De nombreux éléments vont dans le sens d’un retrait du président. D’abord une cote de popularité qui demeure exceptionnellement basse et qui s’accompagne d’un souhait massif des Français qu’il ne se représente pas. Ensuite, des intentions de vote présidentielles qui ne lui laissent pas espérer devancer le candidat des Républicains, quel qu’il soit, ni celui du Front national, à quoi s’ajoute la possibilité que le candidat d’extrême-gauche, Jean-Luc Mélenchon, le devance. Une défaite humiliante pour un président sortant. Enfin une primaire très dure contre ses propres anciens ministres qui l’affaiblira même s’il la remporte. Une analyse rationnelle de la situation actuelle du président peut donc laisser penser qu’il ne se lancera pas dans une telle aventure. D’autant qu’il peut fort aisément justifier un éventuel retrait par les divisions de la gauche et surtout de son propre parti, ou par l’échec sur la question de l’emploi dont il avait fait sa priorité. Le parti d’Emmanuel Macron est donc raisonnable. Mais est-il pour autant gagnant à tout coup ?

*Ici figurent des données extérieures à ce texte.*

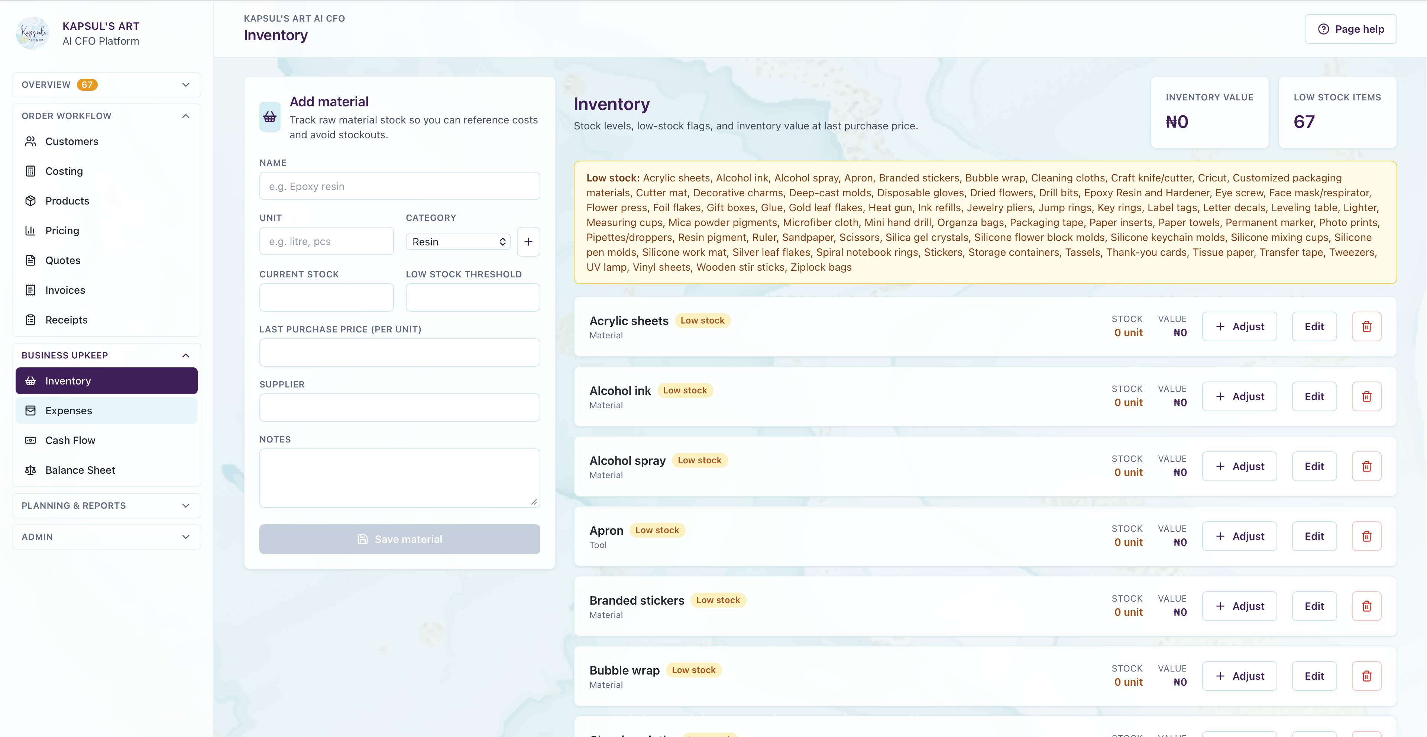Expand the Overview section
Viewport: 1427px width, 737px height.
[106, 85]
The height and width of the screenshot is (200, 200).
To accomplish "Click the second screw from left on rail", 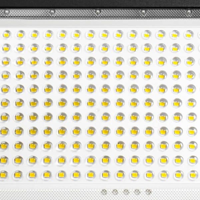I will click(x=52, y=12).
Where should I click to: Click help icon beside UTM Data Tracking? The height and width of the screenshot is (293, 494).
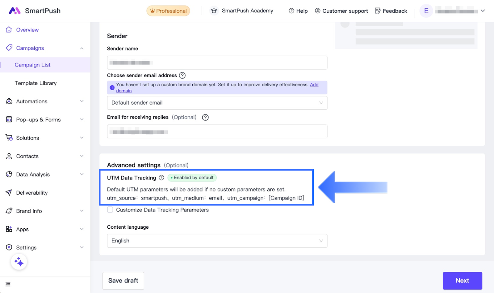pos(161,178)
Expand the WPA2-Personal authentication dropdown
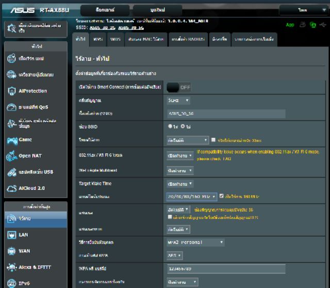Image resolution: width=330 pixels, height=288 pixels. point(195,242)
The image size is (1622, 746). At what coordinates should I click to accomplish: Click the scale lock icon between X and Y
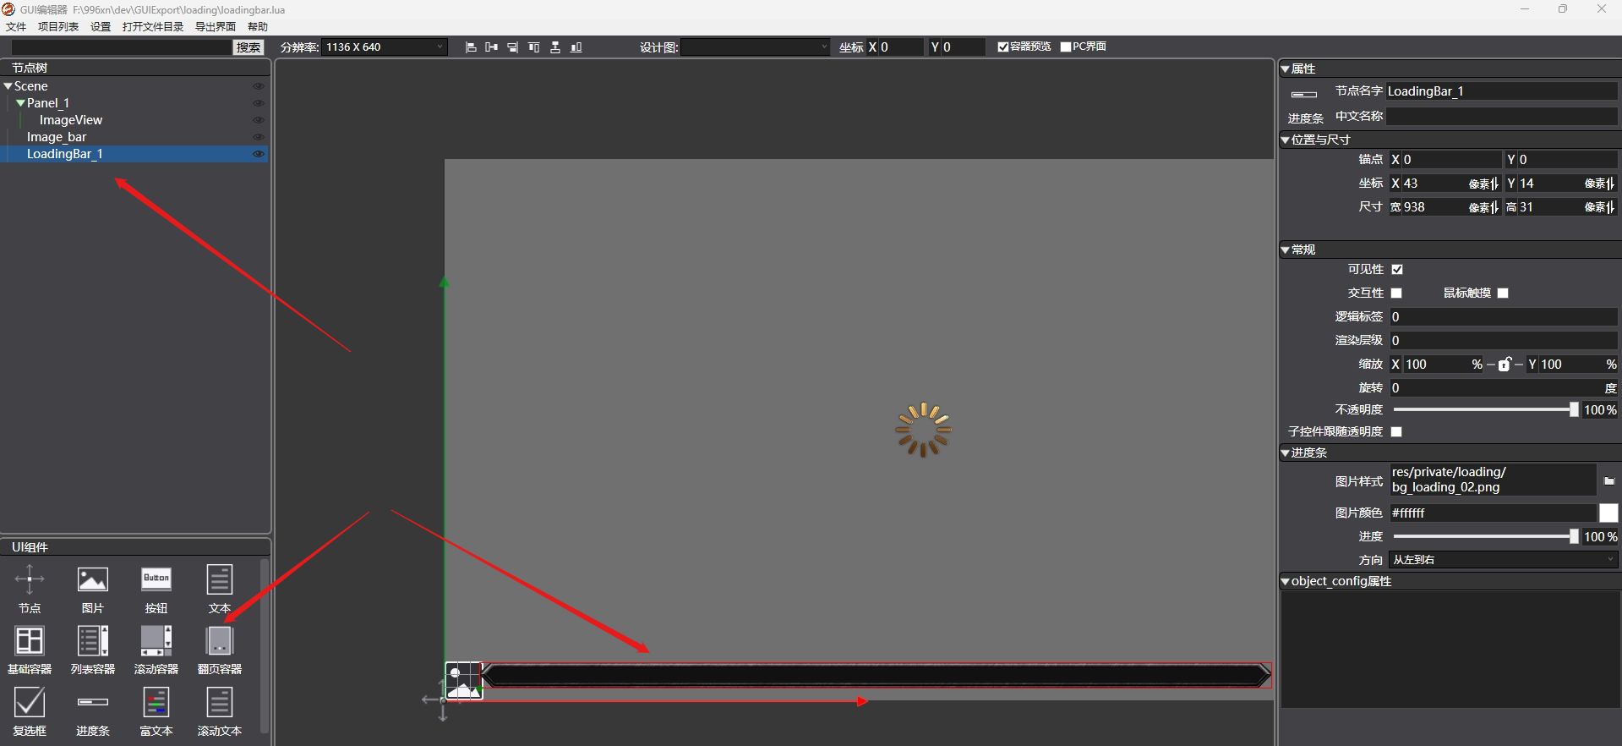[1505, 365]
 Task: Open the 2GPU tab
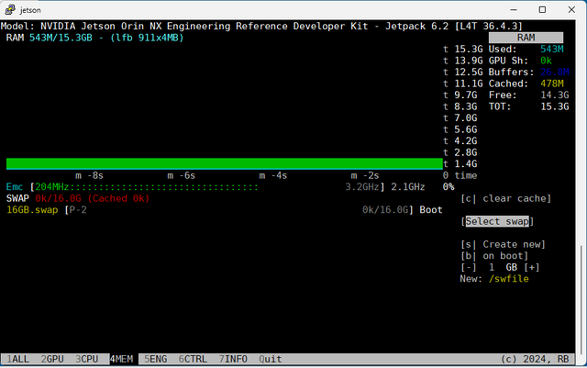[x=52, y=359]
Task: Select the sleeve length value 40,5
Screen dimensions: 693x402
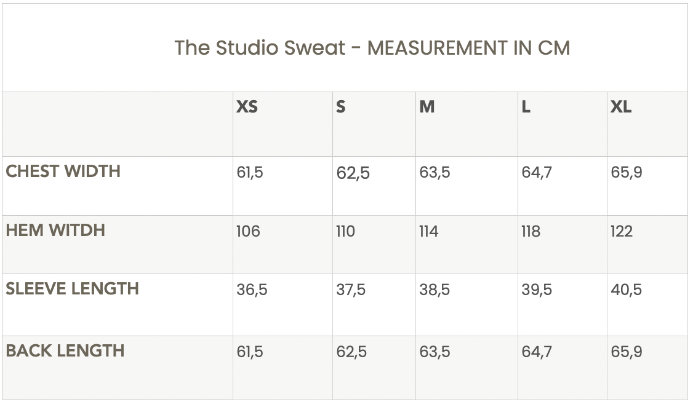Action: click(627, 290)
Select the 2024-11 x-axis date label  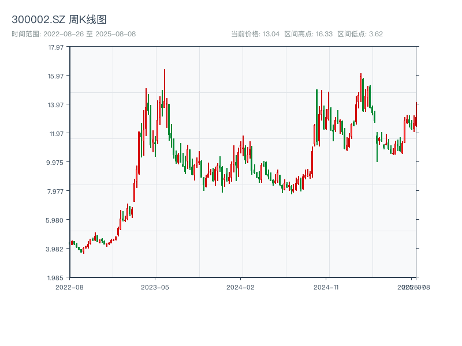pos(326,287)
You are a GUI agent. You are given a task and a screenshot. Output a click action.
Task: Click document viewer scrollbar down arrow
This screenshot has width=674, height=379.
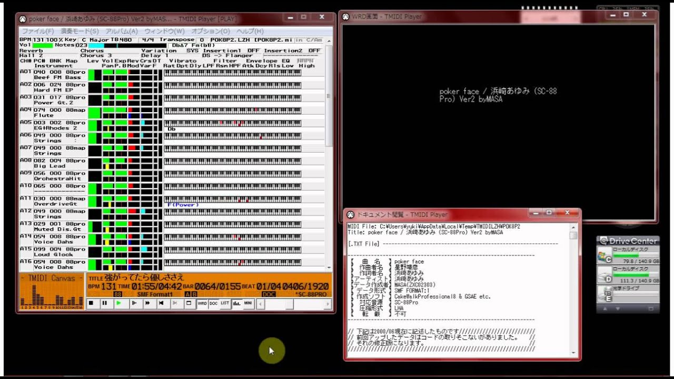573,354
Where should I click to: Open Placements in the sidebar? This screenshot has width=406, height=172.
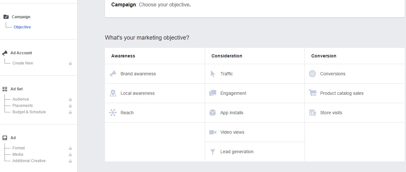coord(23,106)
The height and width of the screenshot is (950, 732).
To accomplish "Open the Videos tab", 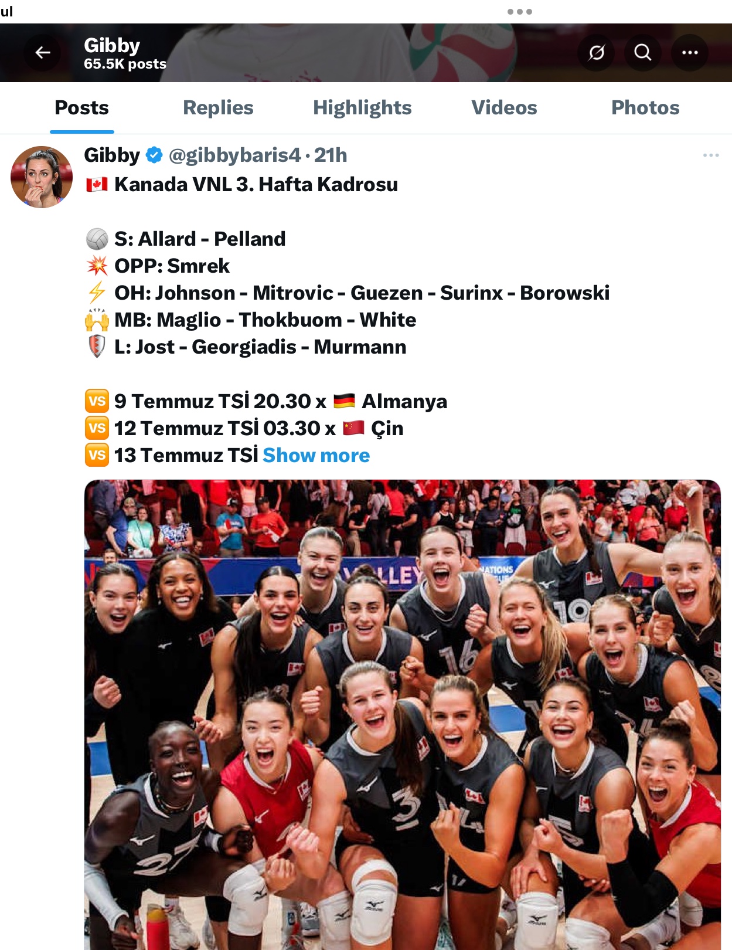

D’autres éléments peuvent pousser le président à se représenter malgré tout. D’abord, et nous le voyons avec Nicolas Sarkozy, les vrais animaux politiques préfèrent, s’ils doivent choisir, mourir dans l’arène que refuser un combat qu’ils espèrent toujours gagner. La politique est leur vie. Ensuite François Hollande peut être tenté de relever, à l’occasion de la primaire, le défi de ceux qui, ayant été ses ministres, l’ont défié et ont condamné sa politique. Bref de se justifier aux yeux des socialistes eux-mêmes. Ensuite, face à la droite, il peut souhaiter défendre sa vision de la gauche et notamment, surtout si Nicolas Sarkozy est le candidat de la droite, incarner une République attachée à l’État de droit et à la paix civile. Enfin, la direction du parti, terrifiée par la perspective d’un éclatement définitif du Parti socialiste, en le suppliant d’être candidat et ne lui promettant son soutien, peut contribuer à le pousser dans la voie de la candidature. Certes, cette option ne paraît pas raisonnable tant le risque d’une grave défaite est grand. Mais la politique n’est pas seulement affaire de raison et la période pousse plutôt au réveil des passions.
Ainsi donc, si le coup d’Emmanuel Macron est raisonnable, il n’est pas pour autant gagnant contre toute défense. Certes, en démissionnant du gouvernement, il affaiblit encore davantage un président de plus en plus isolé. Mais, même ce coup supplémentaire ne modifie pas fondamentalement la donne. Macron joue donc son avenir politique sur un coup de dés.